▸ Records to process
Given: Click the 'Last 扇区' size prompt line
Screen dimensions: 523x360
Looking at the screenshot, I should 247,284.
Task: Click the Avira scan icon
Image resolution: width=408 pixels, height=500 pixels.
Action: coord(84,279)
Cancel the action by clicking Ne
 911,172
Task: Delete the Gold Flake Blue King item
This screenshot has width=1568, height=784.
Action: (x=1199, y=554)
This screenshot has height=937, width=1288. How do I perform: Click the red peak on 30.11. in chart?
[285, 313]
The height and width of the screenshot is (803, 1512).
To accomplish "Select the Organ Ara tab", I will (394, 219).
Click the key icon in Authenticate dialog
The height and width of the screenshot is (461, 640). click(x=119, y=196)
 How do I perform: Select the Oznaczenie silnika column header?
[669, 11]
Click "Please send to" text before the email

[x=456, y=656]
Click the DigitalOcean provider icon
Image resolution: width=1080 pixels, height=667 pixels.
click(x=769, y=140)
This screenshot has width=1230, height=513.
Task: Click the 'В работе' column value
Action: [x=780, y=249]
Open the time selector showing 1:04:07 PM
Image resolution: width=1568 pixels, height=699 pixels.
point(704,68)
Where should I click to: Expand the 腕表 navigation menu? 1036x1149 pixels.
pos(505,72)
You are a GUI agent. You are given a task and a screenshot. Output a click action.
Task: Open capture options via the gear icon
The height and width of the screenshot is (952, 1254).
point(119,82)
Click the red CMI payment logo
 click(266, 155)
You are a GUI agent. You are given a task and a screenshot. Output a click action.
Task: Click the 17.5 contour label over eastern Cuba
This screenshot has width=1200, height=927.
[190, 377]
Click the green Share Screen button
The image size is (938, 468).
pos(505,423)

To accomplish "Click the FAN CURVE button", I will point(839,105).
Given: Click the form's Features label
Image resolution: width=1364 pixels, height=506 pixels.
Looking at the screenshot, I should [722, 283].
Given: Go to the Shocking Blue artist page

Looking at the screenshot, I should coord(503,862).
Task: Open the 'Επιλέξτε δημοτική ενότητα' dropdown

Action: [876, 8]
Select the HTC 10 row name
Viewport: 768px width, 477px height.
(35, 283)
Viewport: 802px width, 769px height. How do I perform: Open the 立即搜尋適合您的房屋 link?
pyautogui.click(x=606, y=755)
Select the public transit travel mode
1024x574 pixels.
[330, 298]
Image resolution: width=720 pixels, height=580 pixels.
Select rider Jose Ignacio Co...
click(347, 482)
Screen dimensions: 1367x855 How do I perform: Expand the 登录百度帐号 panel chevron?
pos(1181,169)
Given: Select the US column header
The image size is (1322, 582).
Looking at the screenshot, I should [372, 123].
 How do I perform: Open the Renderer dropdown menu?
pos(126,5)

▸ Task item
The required output is each line from the one with "Where should I" through the end of the material above, repeated exactly with both ends included.

▸ Result for this exercise
Where should I click to: Expand the 腕表 navigation menu? 1036x1149 pixels.
pos(505,72)
You are a GUI agent. You are given a task and a screenshot. Output a click action.
Task: Open capture options via the gear icon
The height and width of the screenshot is (952, 1254).
point(119,82)
Click the red CMI payment logo
 click(266, 155)
You are a GUI agent. You are given a task and a screenshot. Output a click action.
Task: Click the 17.5 contour label over eastern Cuba
This screenshot has width=1200, height=927.
[190, 377]
Click the green Share Screen button
The image size is (938, 468).
pos(505,423)

To accomplish "Click the FAN CURVE button", I will point(839,105).
Given: Click the form's Features label
Image resolution: width=1364 pixels, height=506 pixels.
Looking at the screenshot, I should [722, 283].
Given: Go to the Shocking Blue artist page

Looking at the screenshot, I should coord(503,862).
Task: Open the 'Επιλέξτε δημοτική ενότητα' dropdown

Action: [876, 8]
Select the HTC 10 row name
Viewport: 768px width, 477px height.
(35, 283)
Viewport: 802px width, 769px height. How do I perform: Open the 立即搜尋適合您的房屋 link?
pyautogui.click(x=606, y=755)
Select the public transit travel mode
1024x574 pixels.
[330, 298]
Image resolution: width=720 pixels, height=580 pixels.
Select rider Jose Ignacio Co...
click(347, 482)
Screen dimensions: 1367x855 How do I perform: Expand the 登录百度帐号 panel chevron?
pos(1181,169)
Given: Select the US column header
The image size is (1322, 582).
Looking at the screenshot, I should [372, 123].
 How do I perform: Open the Renderer dropdown menu?
pos(126,5)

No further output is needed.